Qui me cible : La publicité politique de l’élection fédérale canadienne de 2019

À titre de lauréat de prix du Défi de recherche sur l’écosystème numérique, le Ryerson Leadership Lab s’est associé à Vox Pop Labs et à l’expert étranger invité, Sam Jeffers, cofondateur de Who Targets Me. Ensemble, nous examinerons comment la publicité politique sur Facebook cible les Canadiennes et les Canadiens pendant la prochaine élection fédérale.

Entre la 41e et la 42e élection fédérale canadienne, les dépenses en publicité des principaux partis politiques au-delà de la télévision et de la radio traditionnelles ont augmenté de 15 % à 25 %. Les données provenant d’élections provinciales récentes indiquent que la tendance vers la publicité numérique ciblée gagne du terrain, car les Canadiennes et les Canadiens utilisent les plateformes de médias sociaux comme principale source de nouvelles.
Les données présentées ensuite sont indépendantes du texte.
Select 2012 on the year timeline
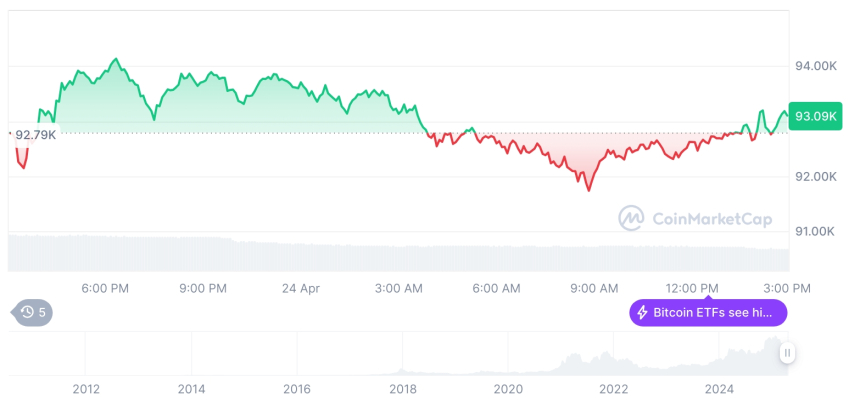The height and width of the screenshot is (401, 860). (86, 389)
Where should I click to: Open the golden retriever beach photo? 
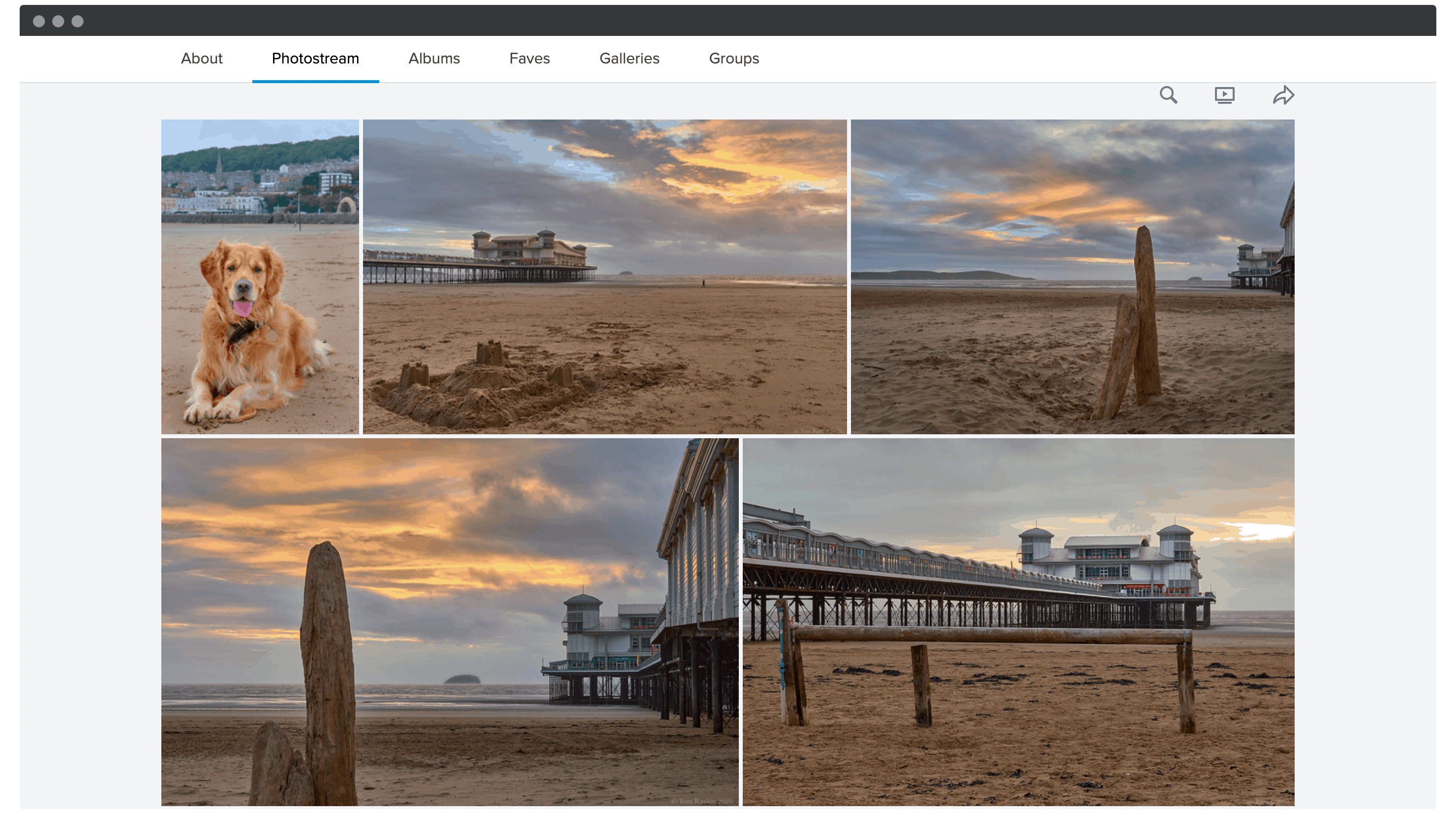[x=259, y=276]
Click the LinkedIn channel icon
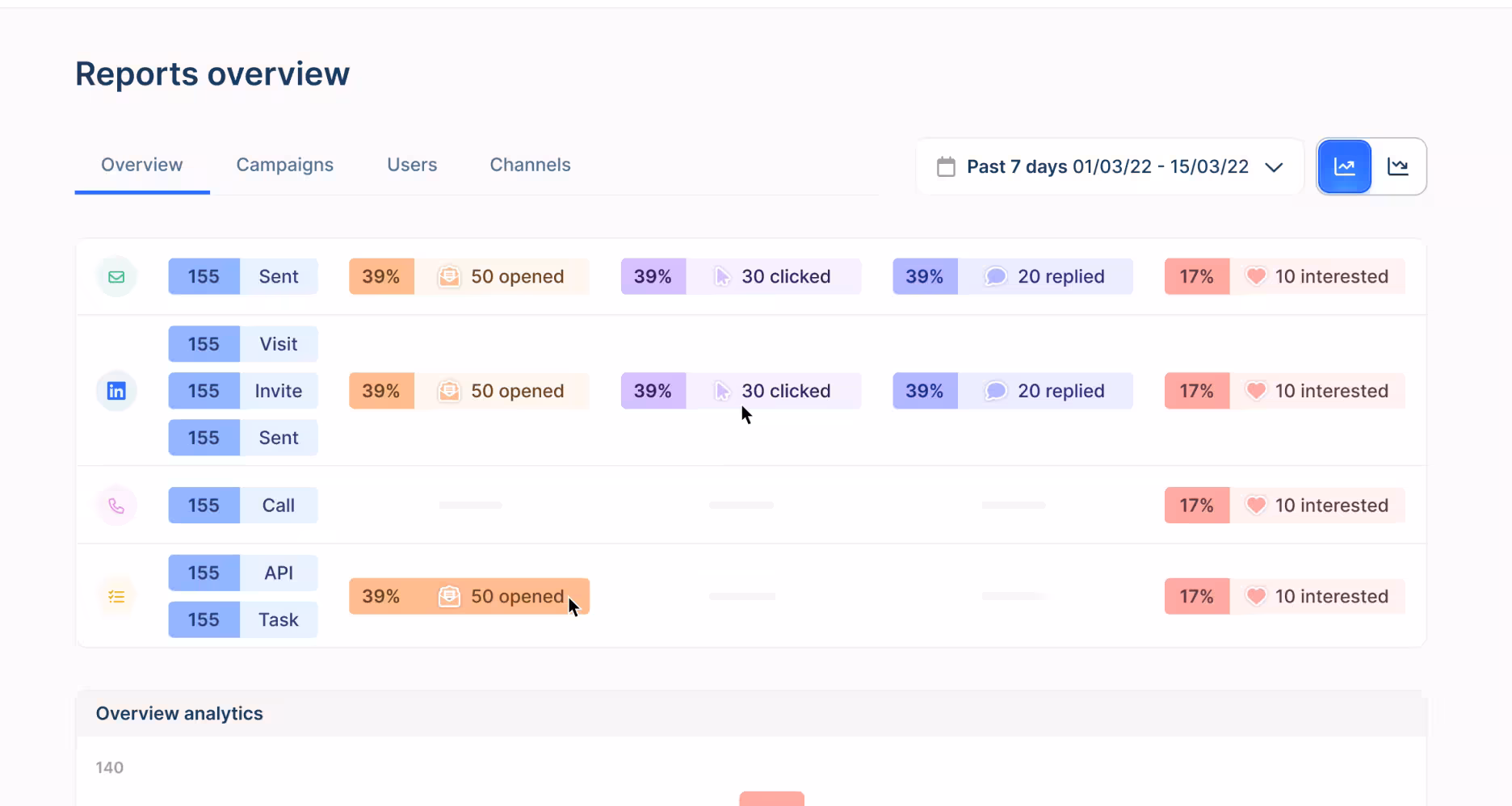The image size is (1512, 806). 116,392
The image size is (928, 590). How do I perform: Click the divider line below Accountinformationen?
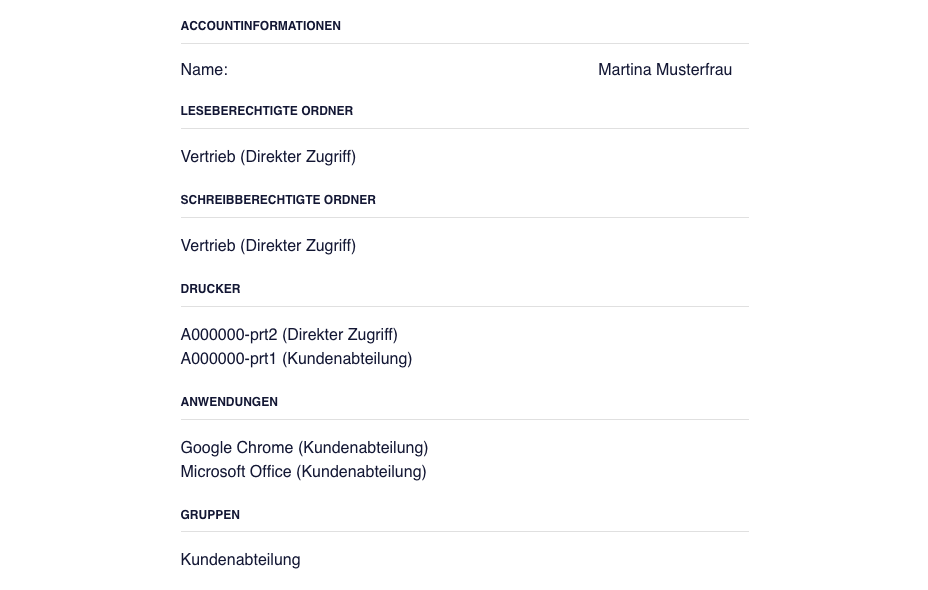click(x=465, y=44)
Selon notre récent rapport Renforcer l'espace public, Facebook est la plateforme de médias sociaux dominante au Canada. En effet, plus de 7 adultes canadiens sur 10 l'utilisent et environ deux tiers d’entre eux la consultent tous les jours. Avec le retrait de Google du marché de la publicité politique en réaction à de nouvelles exigences réglementaires canadiennes au sujet d’un registre sur les messages publicitaires, Facebook pourrait devenir la principale plateforme publicitaire au cours de la 43e élection fédérale. Toutefois, peu de recherches ou de mobilisations de connaissances ont été effectuées à ce jour sur ce changement important dans notre processus démocratique.

error155.jpg

Ce projet vise à recruter environ 2 000 Canadiennes et Canadiens qui téléchargeront volontairement l’extension de navigateur Who Targets Me (Qui me cible). Cette extension collecte de façon anonyme les annonces publicitaires politiques payées sur les flux de nouvelles des comptes Facebook des participants et sera reliée au profil anonyme du participant (âge, sexe, géographie, ethnicité, études, revenus, religion, idéologie politique, identité du parti politique et évaluations de leaders politiques).

Les données recueillies seront utilisées en agrégat sur une base régulière tout au long de l’élection, et les rapports seront mis à la disposition du public et des médias. Les données seront utilisées pour répondre à des questions pressantes en ce qui concerne les messages publicitaires politiques au Canada, y compris les cibles, le secteur démographique, les auteurs et le contenu des annonces publicitaires politiques pendant toute la période des élections fédérales en plus d’aider à évaluer les nouveaux règlements portant sur la publicité politique et la réponse de Facebook.

En vertu de sa mission, le Ryerson Leadership Lab invite des experts étrangers à travailler à l’intersection de la technologie et de la démocratie au Canada. Son dernier expert étranger invité en septembre 2019, Sam Jeffers, est le cofondateur de Who Targets Me (Qui me cible), offerte dans plus de 30 langues et installée par plus de 20 000 utilisateurs dans plus de 80 pays. 

Le partenaire de ce projet, Vox Pop Labs, crée des technologies novatrices favorisant la participation démocratique, dont la boussole électorale du réseau CBC-SRC, des modèles statistiques permettant la transformation des données de sondage d’observations anecdotiques à des déclarations représentatives du public. Son chef de la direction, Clifton van der Lindon, est professeur adjoint en sciences politiques à l’Université McMaster.

Le Ryerson Leadership Lab lancera officiellement le projet le vendredi 13 septembre. Se joindront à lui des experts, des dirigeants municipaux et des membres de la communauté afin de mieux comprendre comment nous pouvons rendre notre gouvernement et notre système politique plus transparent.

Artboard 1.png

Ce partenariat a été rendu possible par le Défi de recherche sur l’écosystème numérique, dirigé par Taylor Owen de l’École de politiques publiques Max Bell et Elizabeth Dubois, professeure adjointe à l’Université d’Ottawa et experte invitée du Forum des politiques publiques.